![La CIA a-t-elle tenté d'empoisonner le village de Pont-Saint-Esprit ? La CIA a-t-elle tenté d'empoisonner le village de Pont-Saint-Esprit ?](/data/posts/2022/07/15/1657883961_La-CIA-a-t-elle-tente-d-empoisonner-le-village-de-Pont-Saint-Esprit.jpg)
Un journaliste américain accuse la CIA d'avoir mené, en 1951, des expériences secrètes qui auraient plongé la population d'un village du sud de la France dans un état de démence. Une allégation qui ne convainc pas tout le monde...
Cinq morts, plus de 300 malades, une trentaine d'habitants hospitalisés en psychiatrie, tous saisis du mal appelé le "pain maudit". Cela se passe durant l'été 1951, à Pont-Saint-Esprit, une petite ville du Gard, dans le sud de la France. Près de 60 ans plus tard, un journaliste américain Hank Albarelli affirme que la CIA est à l'origine de cette mystérieuse intoxication. Mais pour l'historien américain Steven Kaplan, qui a également enquêté sur l'affaire, cette nouvelle thèse manque de "preuves solides".
Dans un ouvrage paru en 2009 aux Etats-Unis, et intitulé "A Terrible Mistake : The Murder of Frank Olson and the CIA's Secret Cold War Experiments", Hank Albarelli affirme que la fameuse agence de renseignements aurait conduit à Pont-Saint-Esprit des tests chimiques grandeur nature, à l'insu de la population. Dans son édition du 3 mars, l'hebdomadaire "Les Inrockuptibles" rapporte ainsi que l'ouvrage accuse la CIA d'y avoir mené une "expérience secrète sur les effets du LSD", conjointement avec l'armée américaine.
Images d'archives de l'INA sur l'affaire du pain maudit
Les habitants de Pont-Saint-Esprit ont-ils ainsi servi de cobayes ? Le 17 août 1951, environ 300 d'entre eux subissent ce qui ressemble à une vaste intoxication alimentaire.
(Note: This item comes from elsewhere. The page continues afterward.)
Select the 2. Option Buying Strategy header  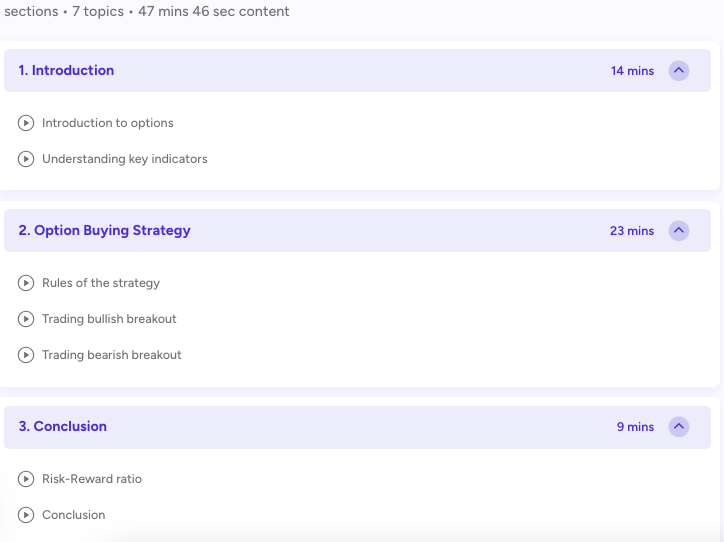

Mais aux premiers symptômes, tels que les vomissements et les maux de tête, s'ajoutent quelques jours plus tard des accès de folie, hallucinations et tentatives de suicide. L'un des médecins locaux parla à l'époque d'une "nuit de l'apocalypse".
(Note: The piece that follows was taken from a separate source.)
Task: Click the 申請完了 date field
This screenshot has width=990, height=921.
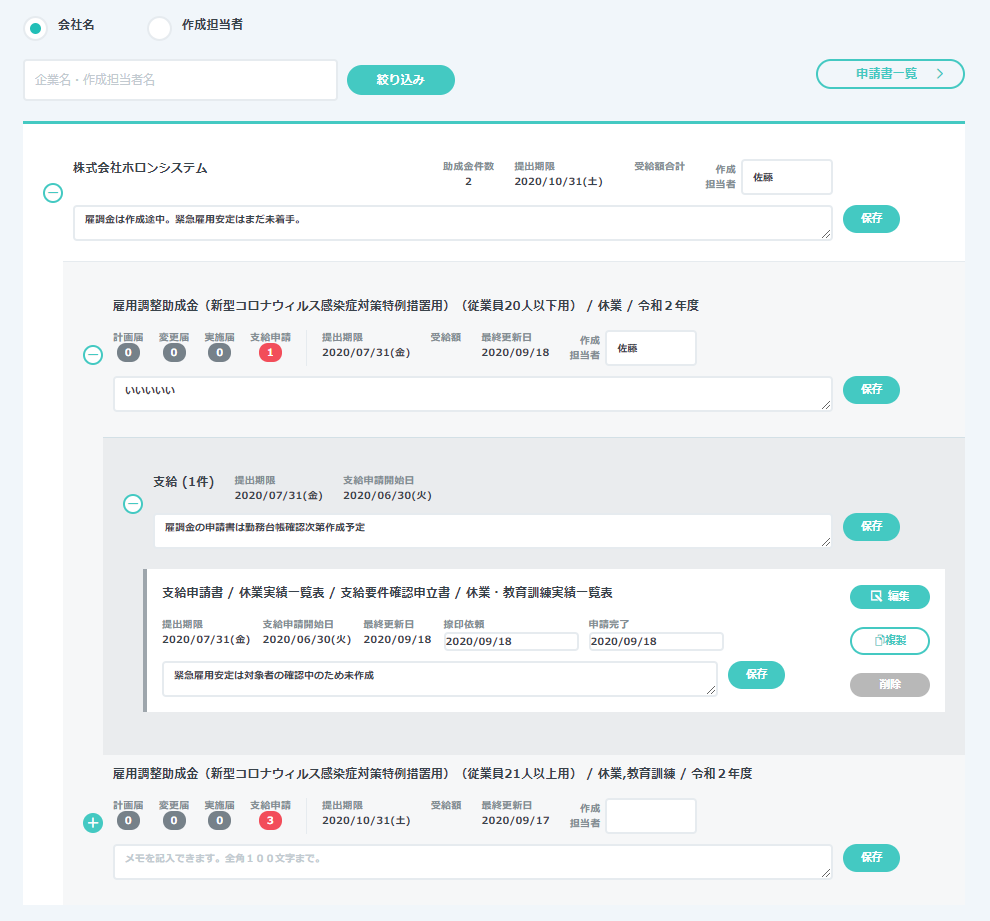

Pour conforter sa thèse, Hank Albarelli se base sur une transcription, qu'il a obtenue, d'une conversation entre la CIA et le laboratoire suisse Sandoz, qui découvrit la drogue LSD en 1938. Le laboratoire y évoquerait "le secret de Pont-Saint-Esprit" et le diéthylamide, nom scientifique partiel de la molécule du LSD. Il s'appuie sur une autre affirmation troublante. D'anciens chercheurs pour la CIA à Fort Detrick, aux Etats-Unis, lui auraient en effet déclaré que la ville du Gard a subi une "pulvérisation aérienne" à base de LSD. Cet "échec complet", dixit les chercheurs, aurait été suivi par une seconde phase de contamination de "produits alimentaires locaux".
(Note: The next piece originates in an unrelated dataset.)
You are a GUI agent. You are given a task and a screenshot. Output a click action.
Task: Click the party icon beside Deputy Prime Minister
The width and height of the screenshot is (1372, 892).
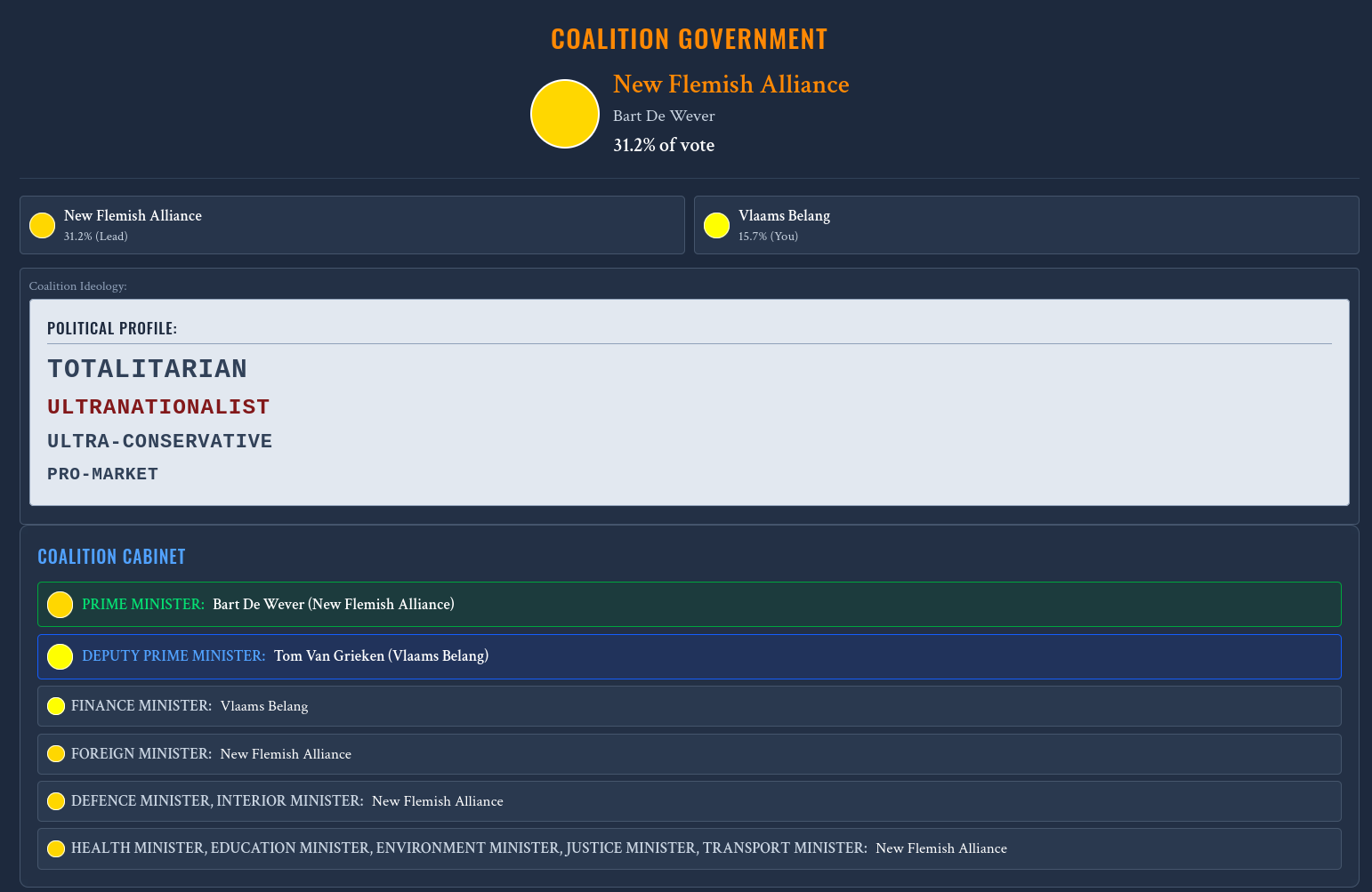pos(59,656)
"Incohérences cliniques" et "logistique farfelue"
"J'ai plusieurs objections sur ces minces preuves contre la CIA", avance l'historien Steven Kaplan, qui a publié en 2008 "Le Pain maudit" (Fayard). "Des incohérences cliniques tout d'abord : quelques heures suffisent pour que les effets psychologiques du LSD se fassent ressentir, or les habitants n'ont été frappés qu'après 36 heures, explique-t-il à France24.com. D'autre part, il n'y a jamais, avec le LSD, de problèmes digestifs ou d'effet végétatif qui ont été décrits par les habitants."
Enfin, pour Steve Kaplan, la logistique avancée est "farfelue". "Délivrer une telle drogue de synthèse très toxique sur du pain est fantaisiste, argumente-t-il. Quant à la pulvérisation, c'était techniquement impossible à l'époque. Mais, surtout, le choix de Pont-Saint-Esprit, à moitié détruite par les bombardements américains contre l'armée allemande lors de la Seconde Guerre mondiale, ne fait aucun sens."
L'hypothèse d'une implication de la CIA n'est pas la seule émise depuis 1951. La plus répandue accuse le pain de la boulangerie de Pont-Saint-Esprit. Un champignon aurait pu contaminer le seigle utilisé dans sa fabrication, provoquant l'ergotisme, un empoisonnement qui affecte psychologiquement le patient. Mais, sans preuve scientifique, cette version a depuis été contestée car l'ergotisme n'existe plus en France depuis le XVIIIe siècle.
Aussi, l'énigme court-elle toujours. Et l'historien Steven Kaplan de conclure, malgré cette nouvelle thèse apportée, qu'il n'y a "pas de nouveaux éléments" pour déterminer ce qu'était le mal de Pont-Saint-Esprit.